Eu não tenho a sorte do médico Fernando Borer,
que entra em táxis em que o motorista conhece a letra de “Tereza da Praia”, do
Tom Jobim e do Billy Branco. Da Cooperativa Metrô, o único taxista do meu
conhecimento que sintoniza emissoras que tocam música popular brasileira é o
017. Mas como os nossos poucos leitores sabem sobejamente, ele é, neste
periódico, chamado de “Dedão do Arqueiro Inglês” porque seu carro foi fechado
por um colega de profissão e, ao clamar pelos seus direitos, o errado, segundo
ele, lhe fez o gesto obsceno que, segundo os estudiosos, se originou dos
exímios arqueiros medievais da Inglaterra em represália aos franceses, que lhes
cortaram os outros dedos.
Aliás, o desejo de prosear sobre música, logo
se desfez quando vi que o táxi 184, o do Vereador, me esperava. Agora, vem uma overdose de política, previ.

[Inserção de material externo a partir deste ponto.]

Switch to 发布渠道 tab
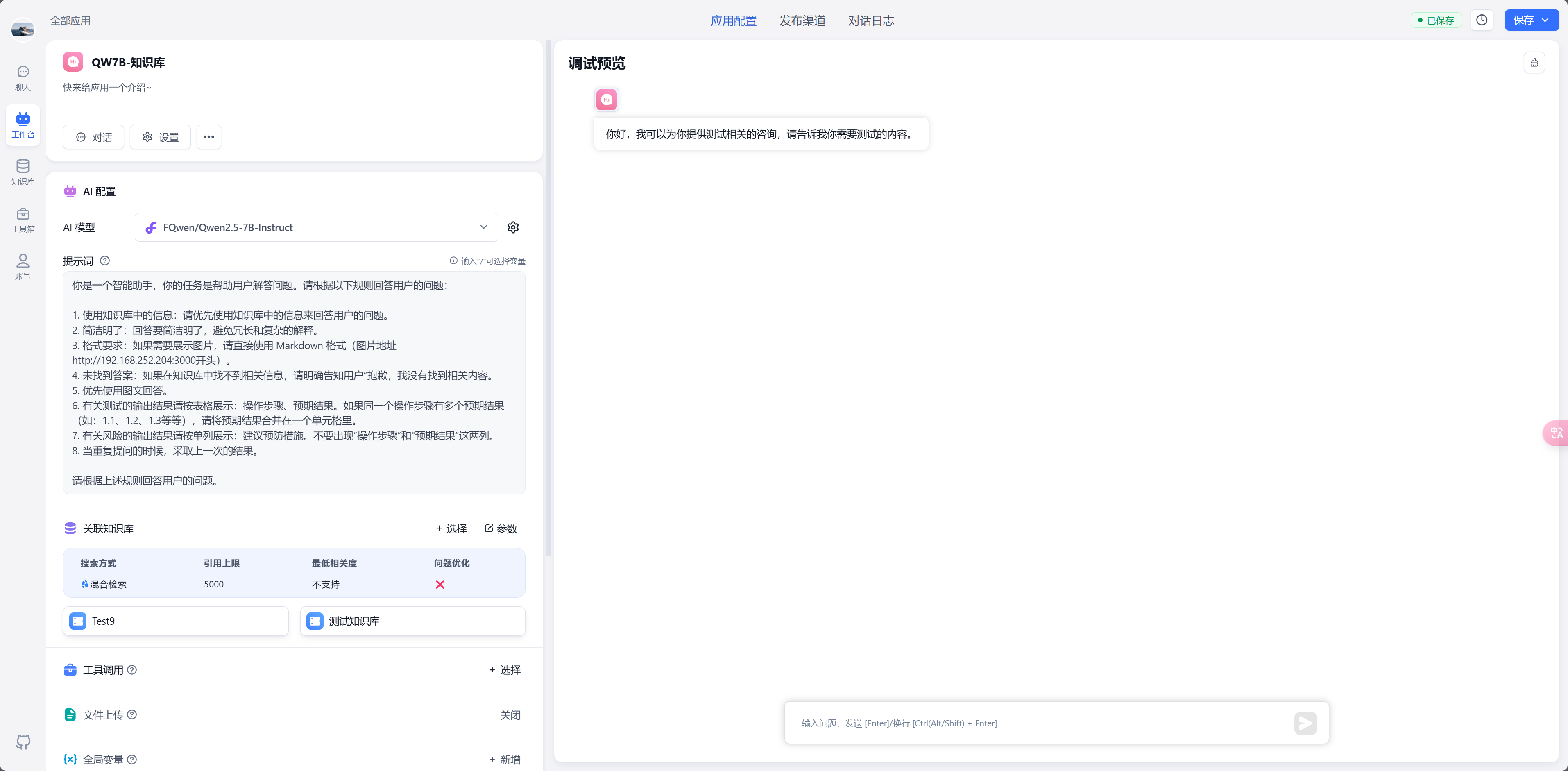Image resolution: width=1568 pixels, height=771 pixels. coord(802,21)
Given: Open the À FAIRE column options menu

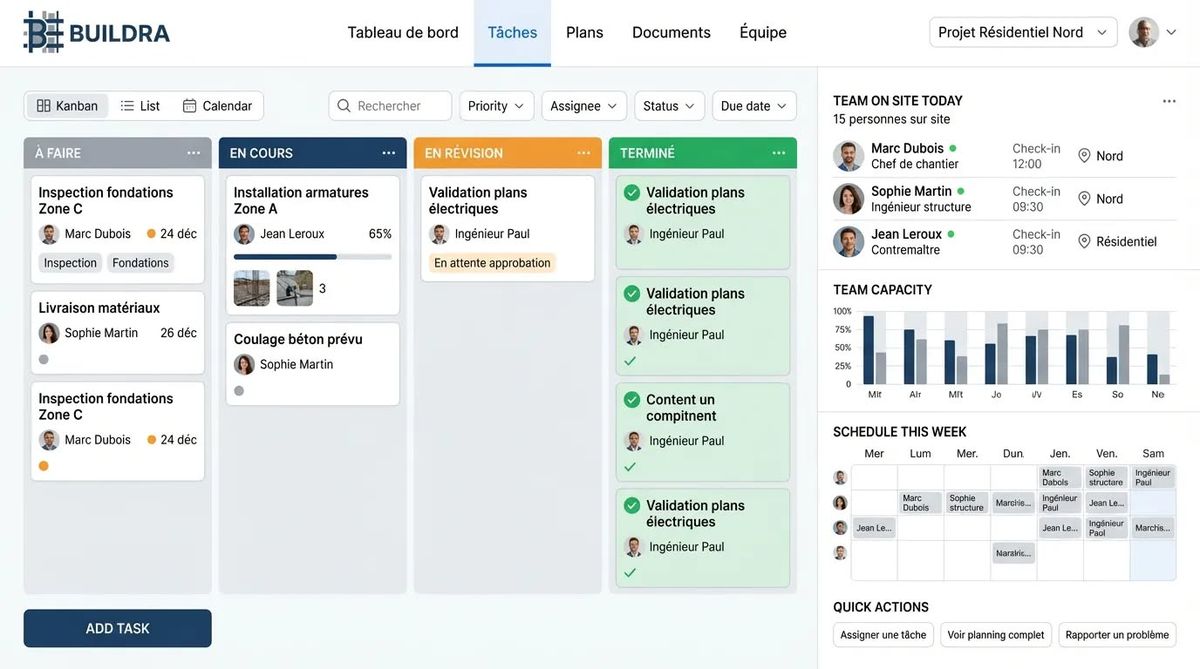Looking at the screenshot, I should pos(194,153).
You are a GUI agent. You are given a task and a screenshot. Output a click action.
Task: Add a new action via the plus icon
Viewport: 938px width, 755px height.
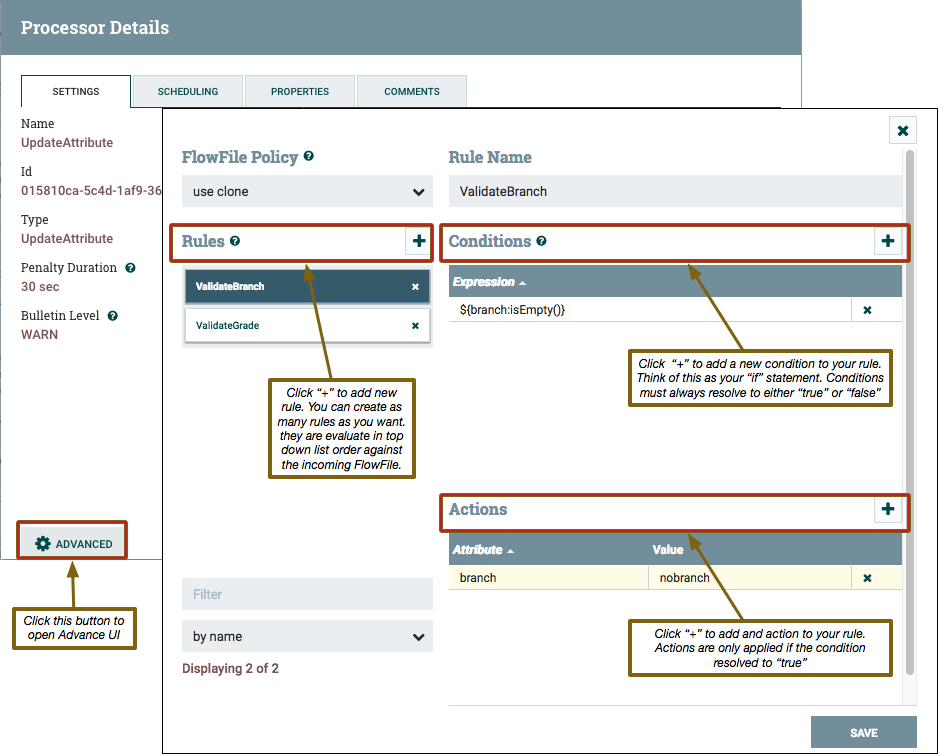click(888, 510)
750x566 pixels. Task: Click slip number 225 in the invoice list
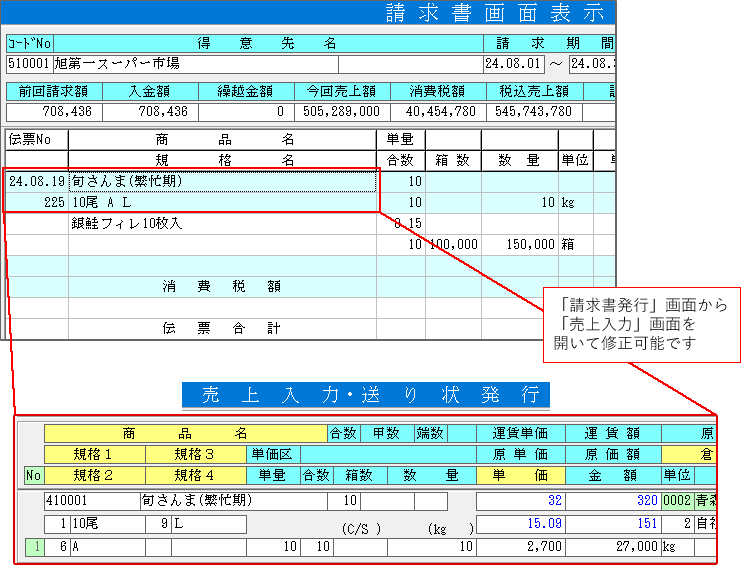pos(37,202)
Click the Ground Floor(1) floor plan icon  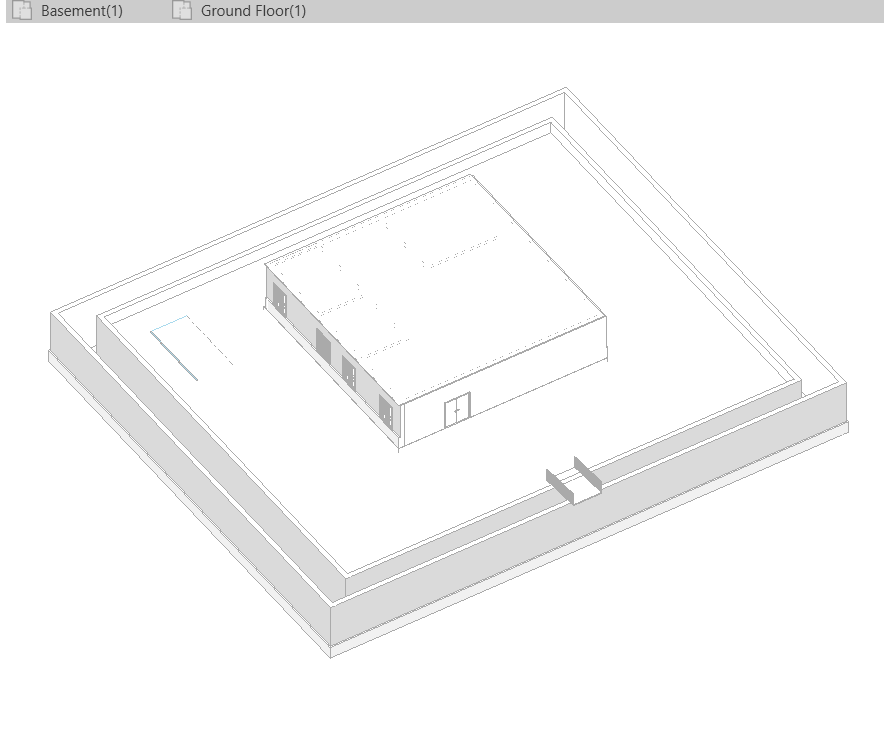tap(182, 10)
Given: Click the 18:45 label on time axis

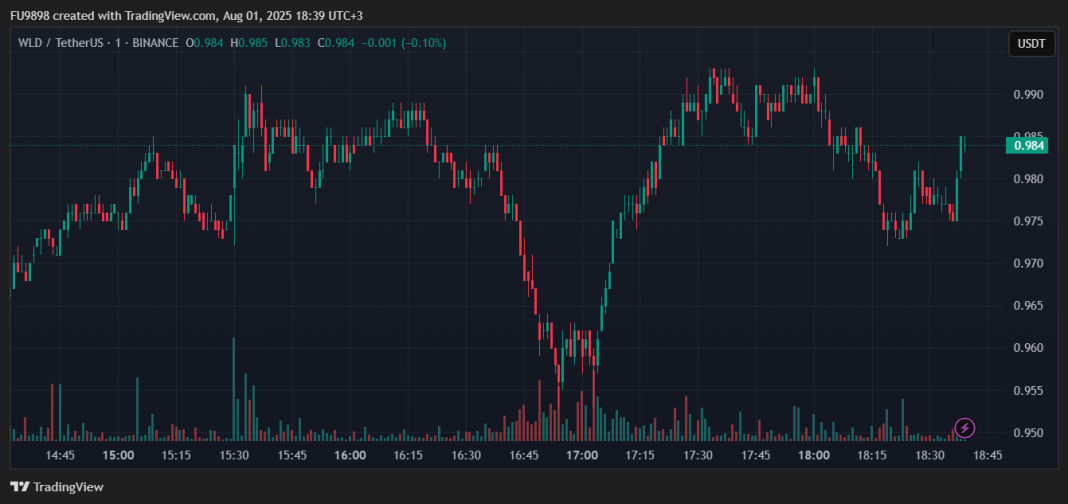Looking at the screenshot, I should [988, 455].
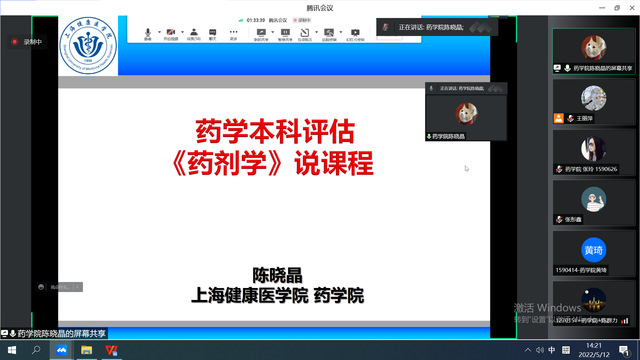640x360 pixels.
Task: Open the members list icon
Action: (194, 34)
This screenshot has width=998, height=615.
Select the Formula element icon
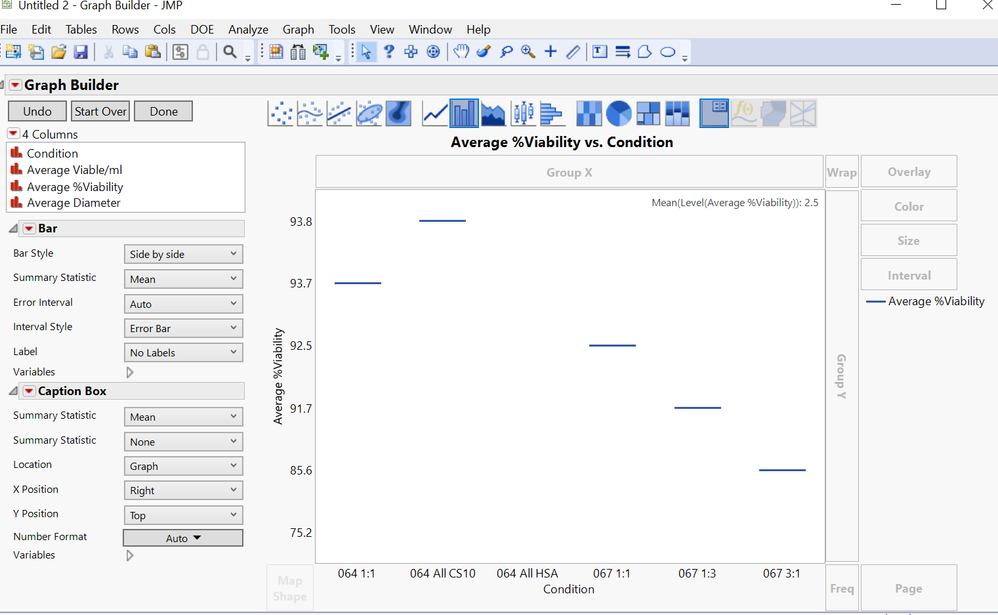pyautogui.click(x=744, y=113)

Tentei, porém, um estratagema para fugir desse tema constrangedor, atualmente,
no nosso país.
-O Demerval (o
Paizão) estava, agora, com o táxi dele logo atrás do seu.
-Pois é.
-Ele me disse que fez
80 anos, Ele se encontra muito bem de saúde.
-Demerval... Sim, o
Demerval... Ele começa a trabalhar agora, 4 horas da tarde; não se estressa.
-Ele me disse que já
está aposentado e que trabalha com o táxi para a cabeça funcionar, apenas isso,
que o dinheiro que ele vai fazer não tem a menor importância. Creio que o
segredo da saúde do Demerval está aí, além das três caminhadas por semana. -
tagarelei.
-Mas com essa
história de ele não se preocupar com as férias, recusou um passageiro para o
Galeão e eu tive de levá-lo na hora de entregar este carro para o meu
motorista. Outra vez, era uma passageira que pretendia ir para Copacabana,
Demerval a enviou para mim.
-Ele é uma boa
pessoa.
-Ele é sensacional. -
tonificou ainda mais a minha afirmação.
-Uma vez, ele me
disse que levou um casal para Madureira. - lembrei-me,
-É mentira dele; não
passa do Engenho de Dentro.
Assim, é o Vereador,
mesmo quando não fala em política, critica.